> _Required work_
The required output is the run of lines from the one holding "The height and width of the screenshot is (648, 1152)." through the final line of the listing, restated word for word, with no pictures.

━━━━━━━━

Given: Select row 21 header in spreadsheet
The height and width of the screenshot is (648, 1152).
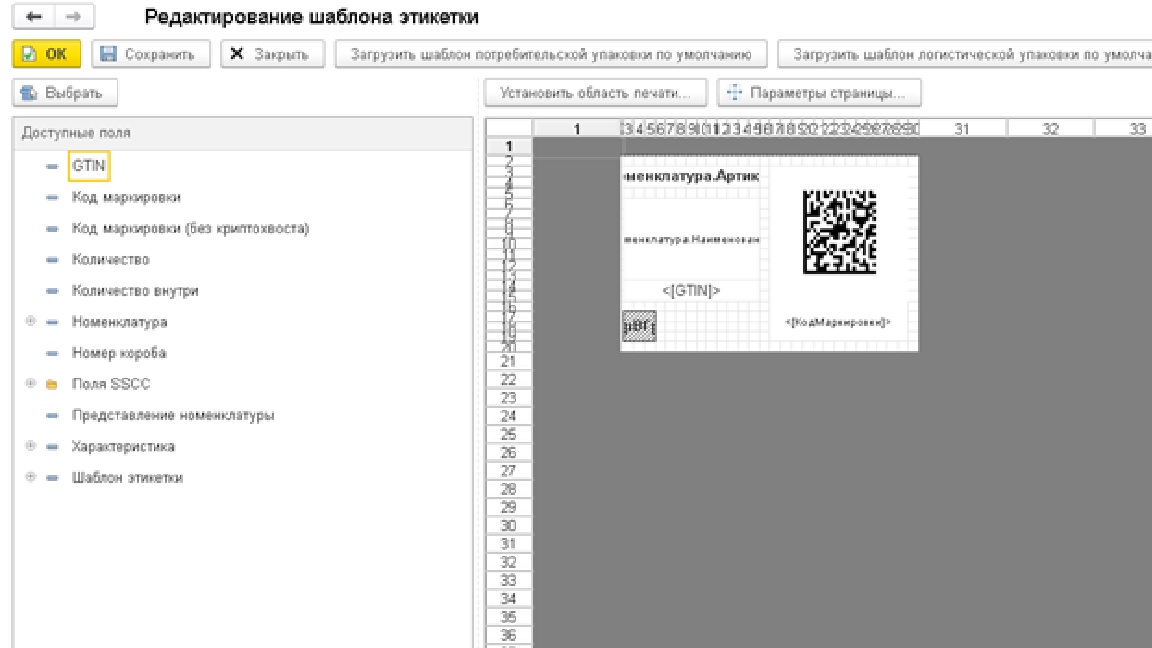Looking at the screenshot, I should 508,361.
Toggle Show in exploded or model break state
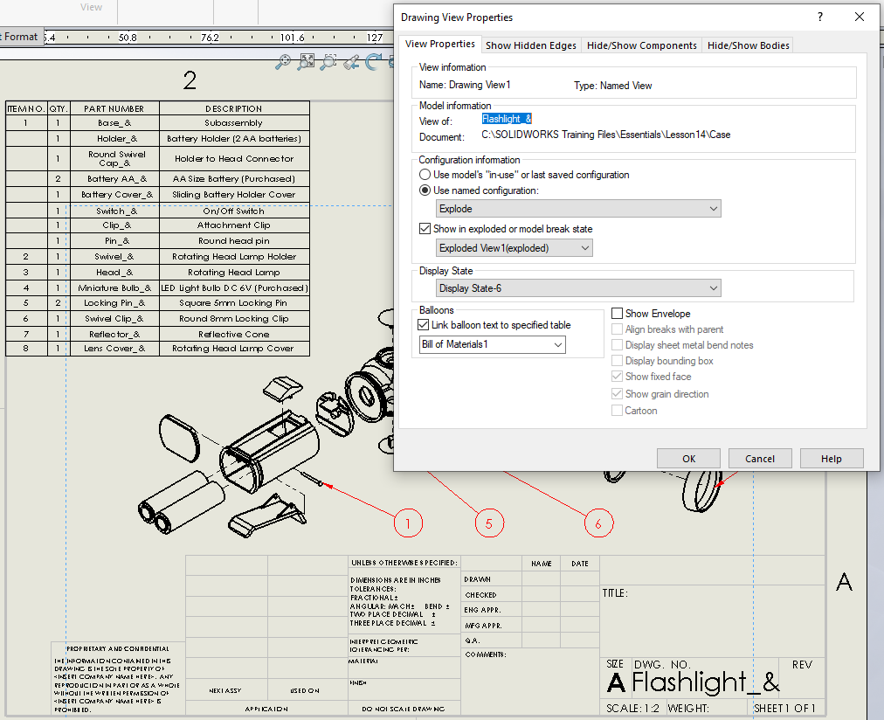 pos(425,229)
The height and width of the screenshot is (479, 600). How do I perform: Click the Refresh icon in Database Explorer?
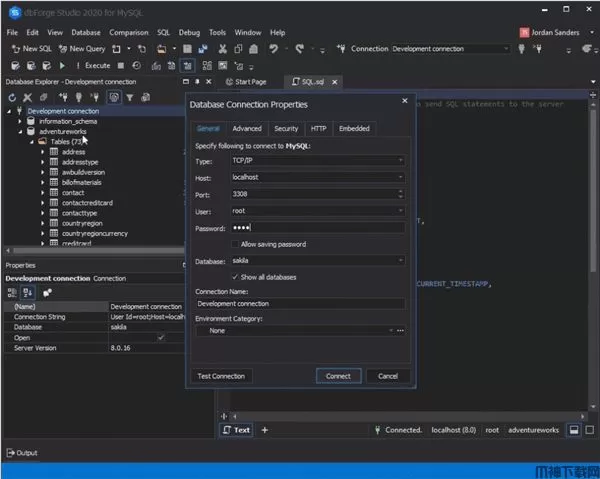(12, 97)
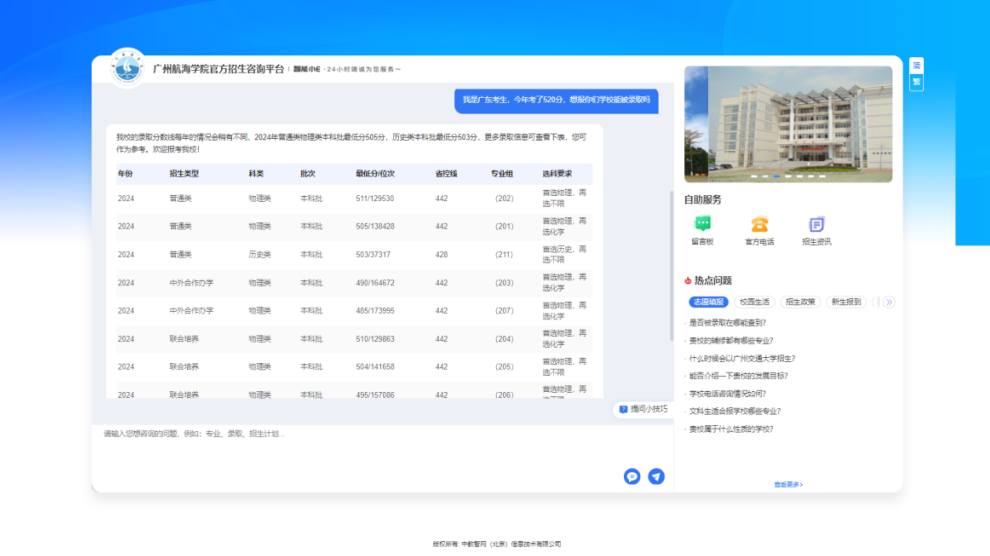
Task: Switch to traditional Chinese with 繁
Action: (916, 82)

━━━━━━━━

> _Answer box_
The height and width of the screenshot is (648, 1152).
Looking at the screenshot, I should 508,361.
Toggle Show in exploded or model break state
 pos(425,229)
The height and width of the screenshot is (479, 600). How do I perform: Click the Refresh icon in Database Explorer?
(12, 97)
Task: Switch to traditional Chinese with 繁
Action: (916, 82)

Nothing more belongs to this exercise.